Respond with nothing but the number of lines in this data that include the word "agent".

**Supplied material**
◇ ◇ ◇ ◇ ◇
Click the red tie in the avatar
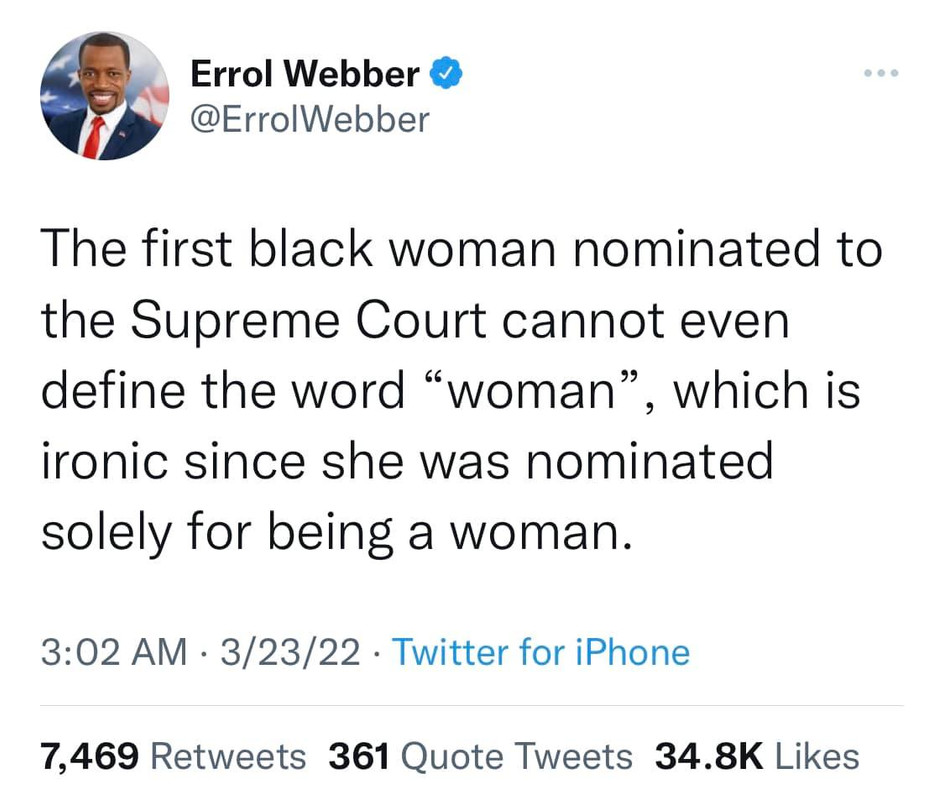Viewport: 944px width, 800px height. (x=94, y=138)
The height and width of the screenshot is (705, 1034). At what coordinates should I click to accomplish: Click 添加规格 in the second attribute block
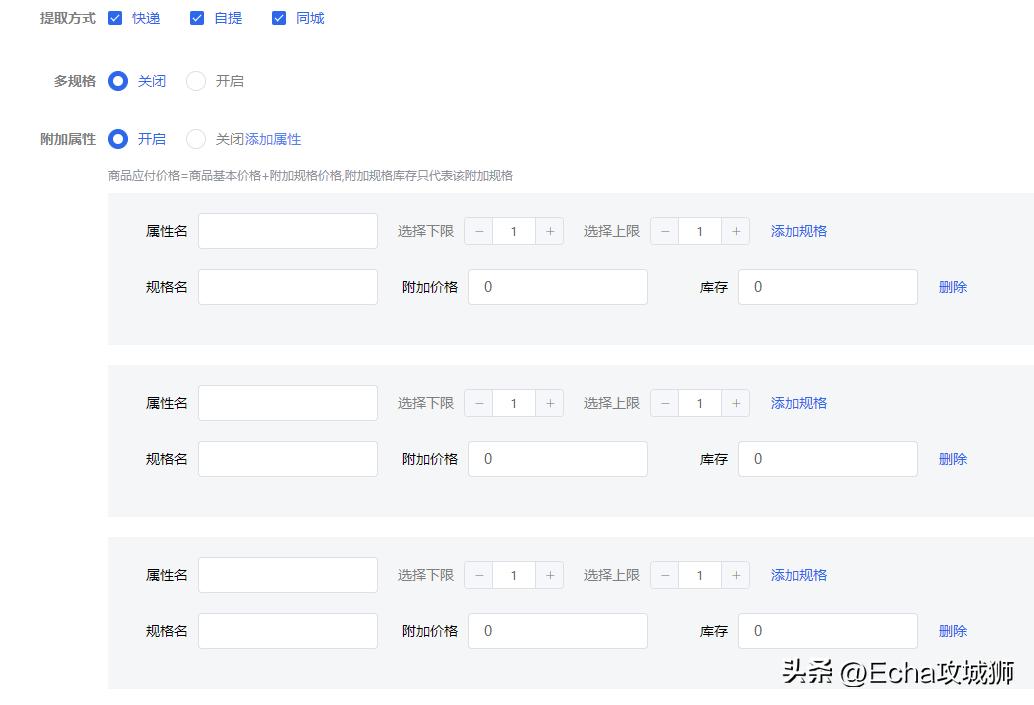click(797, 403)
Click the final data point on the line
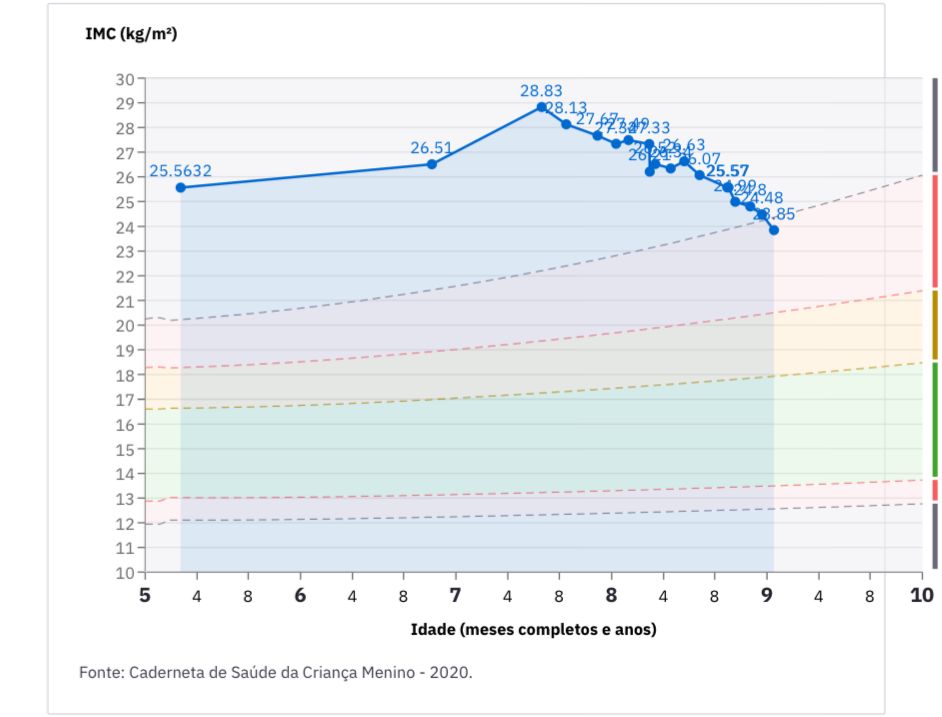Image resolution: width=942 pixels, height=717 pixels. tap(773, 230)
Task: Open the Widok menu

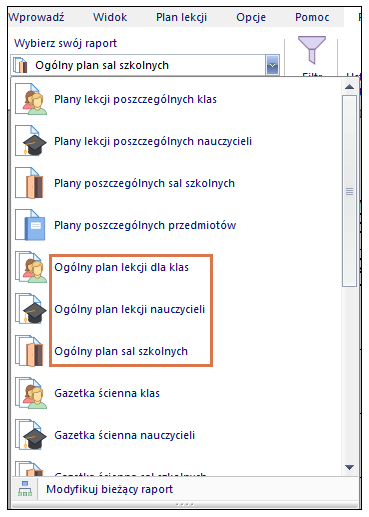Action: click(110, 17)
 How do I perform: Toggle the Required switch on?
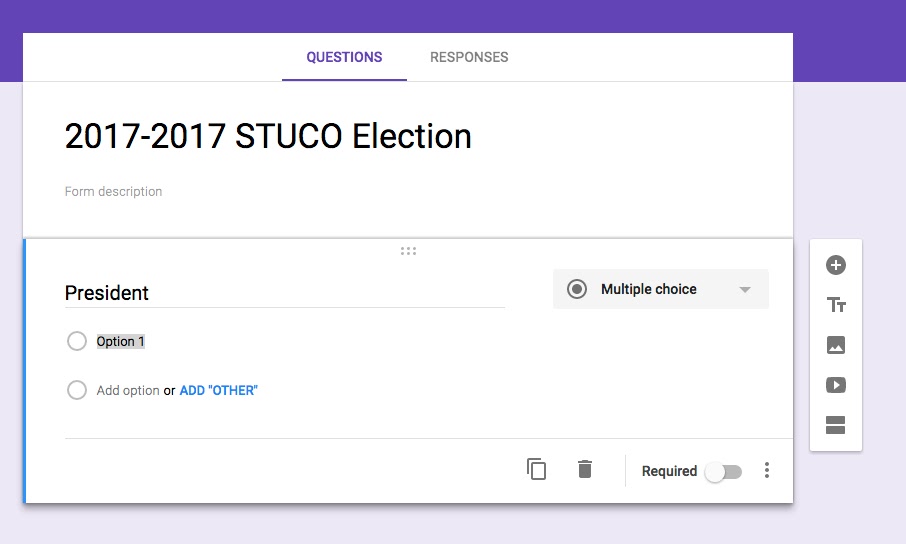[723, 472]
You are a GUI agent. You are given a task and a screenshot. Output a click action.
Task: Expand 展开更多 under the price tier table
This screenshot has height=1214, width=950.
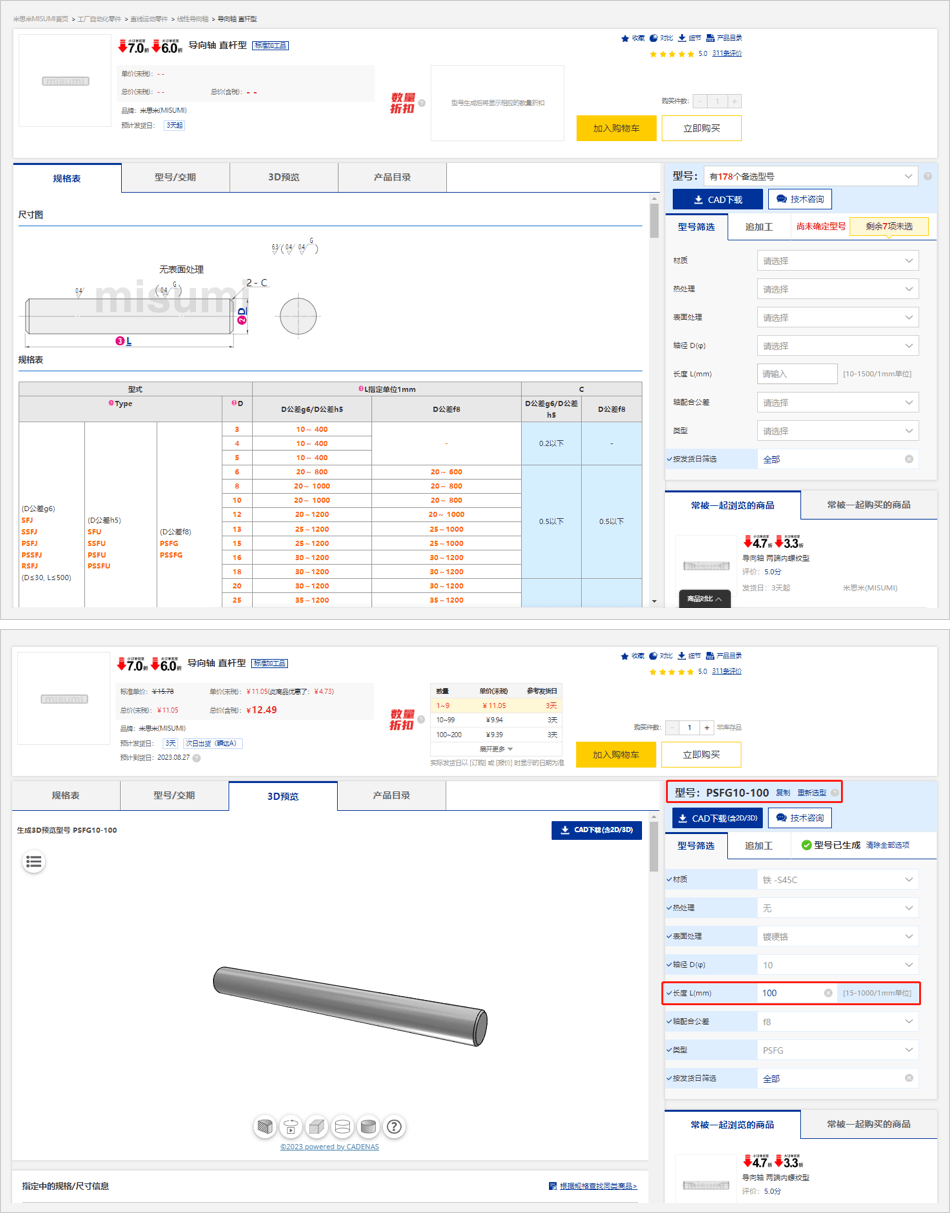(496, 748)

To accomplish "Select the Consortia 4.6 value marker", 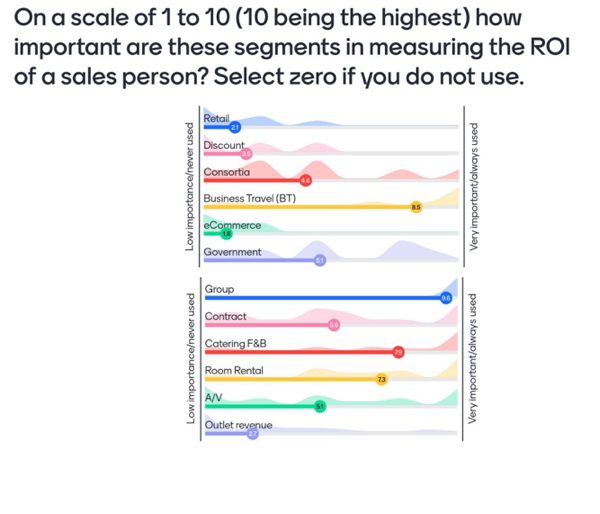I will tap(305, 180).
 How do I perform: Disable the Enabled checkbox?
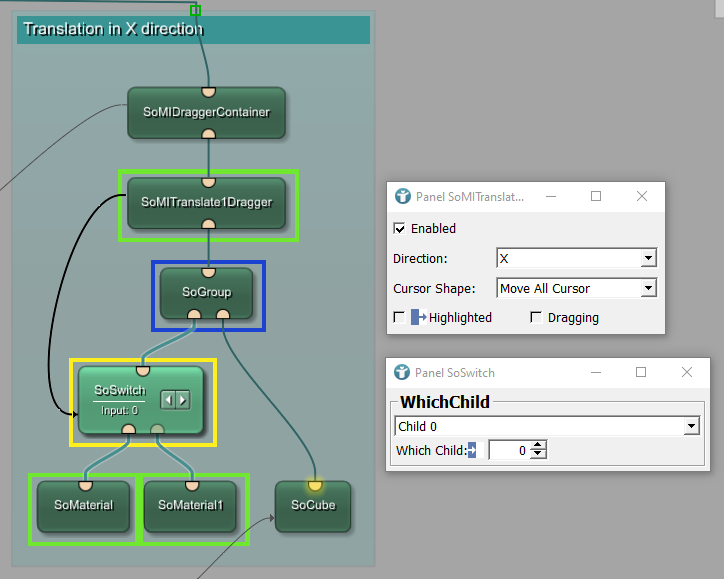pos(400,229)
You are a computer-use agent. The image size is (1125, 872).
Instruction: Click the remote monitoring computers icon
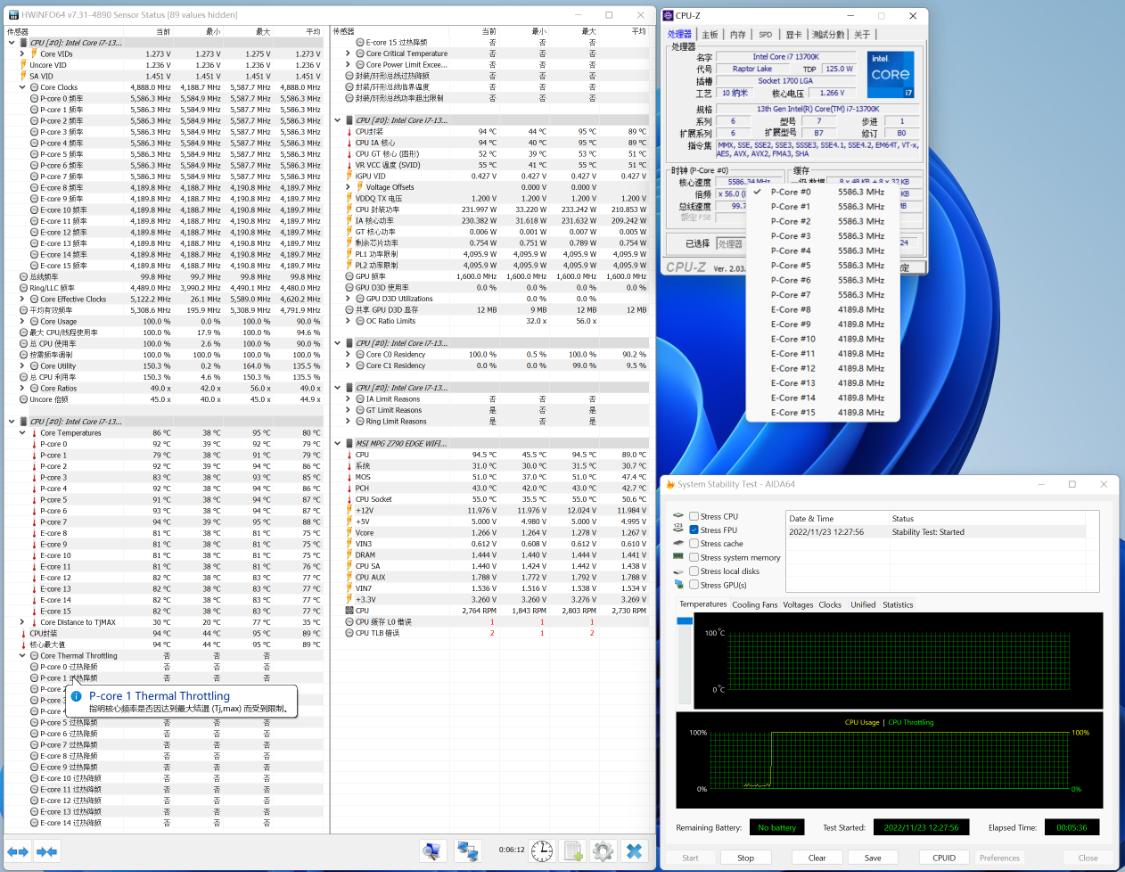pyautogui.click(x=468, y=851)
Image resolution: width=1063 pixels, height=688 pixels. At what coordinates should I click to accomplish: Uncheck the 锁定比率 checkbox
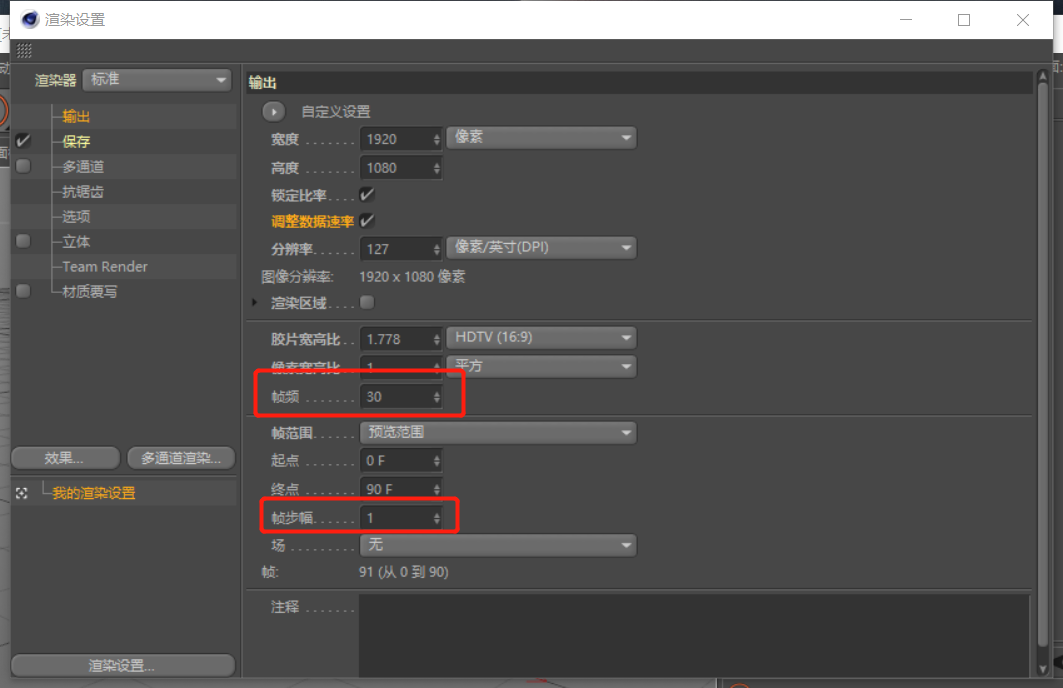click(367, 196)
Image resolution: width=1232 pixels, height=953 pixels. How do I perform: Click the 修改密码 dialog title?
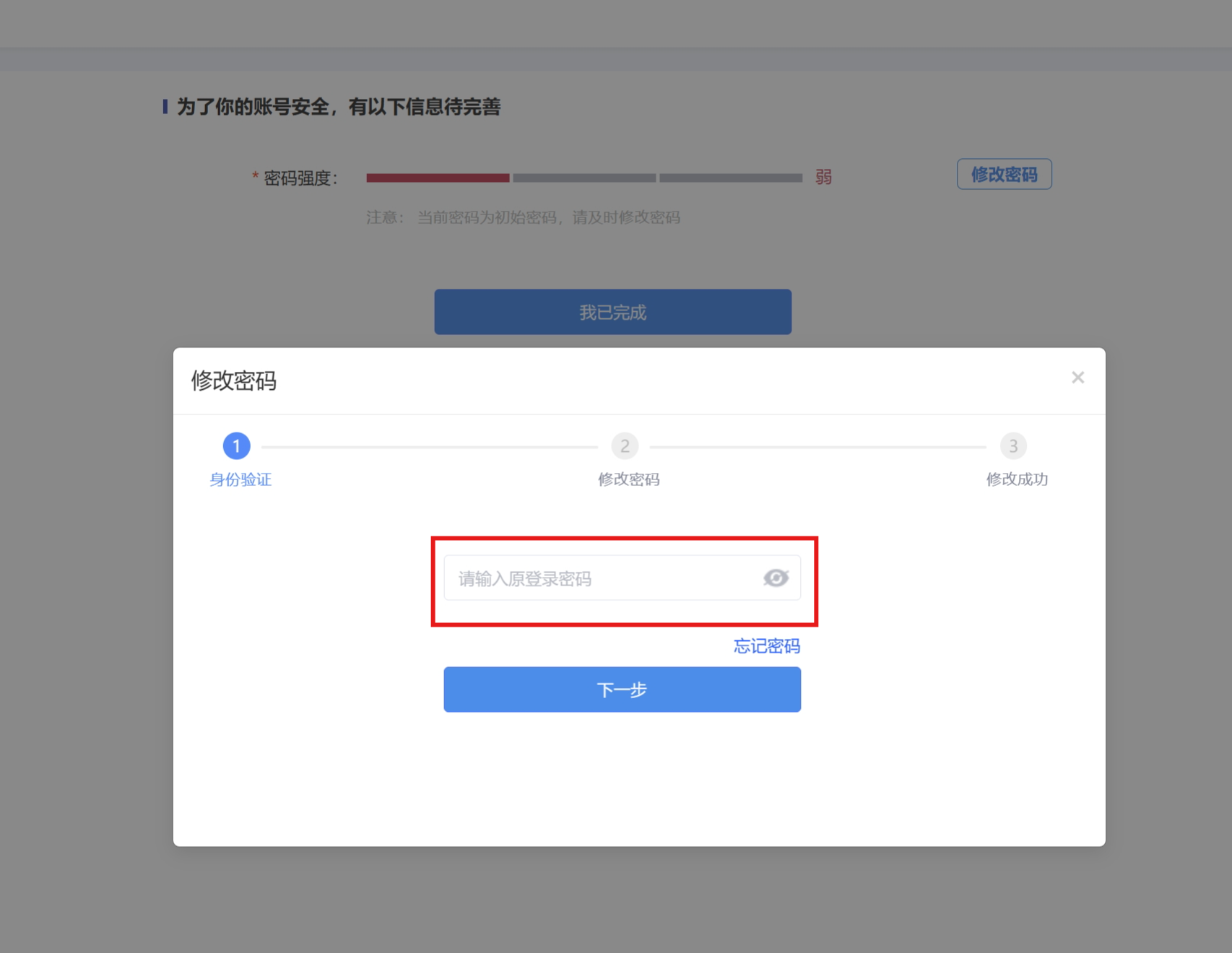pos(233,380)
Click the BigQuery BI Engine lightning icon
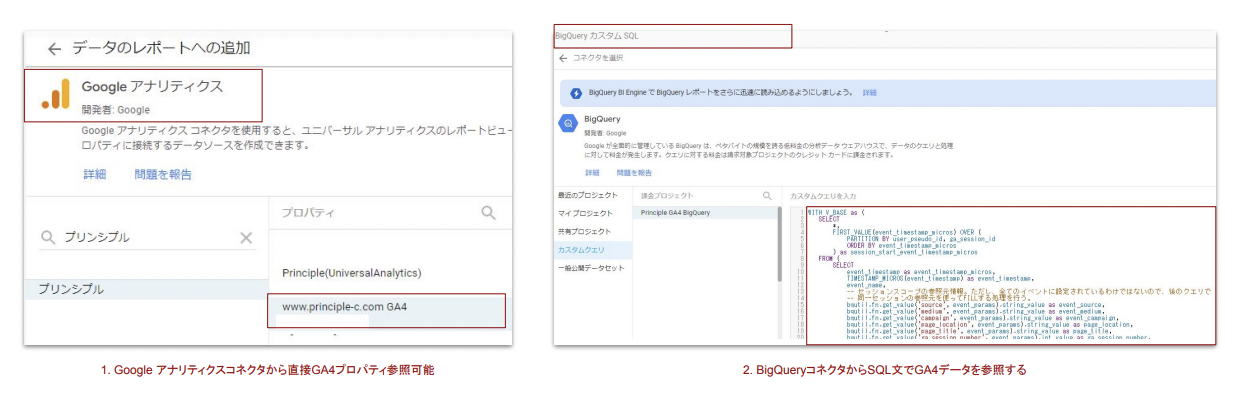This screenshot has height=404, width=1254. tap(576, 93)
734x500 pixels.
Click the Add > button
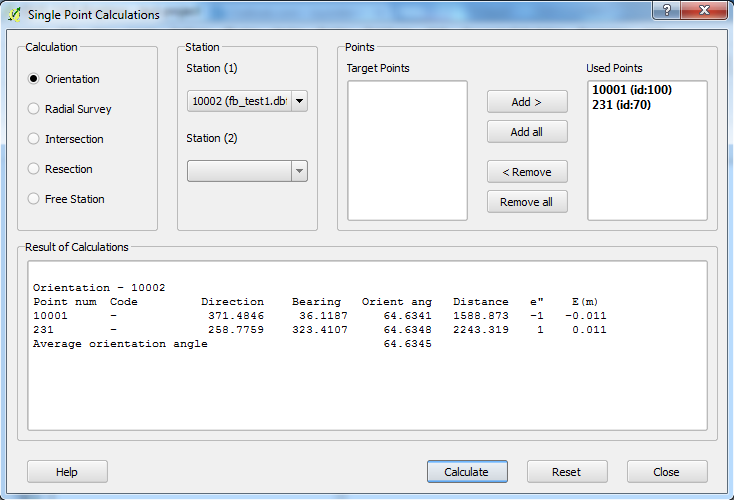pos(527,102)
◇ ◇ ◇ ◇ ◇
**Completed task**
2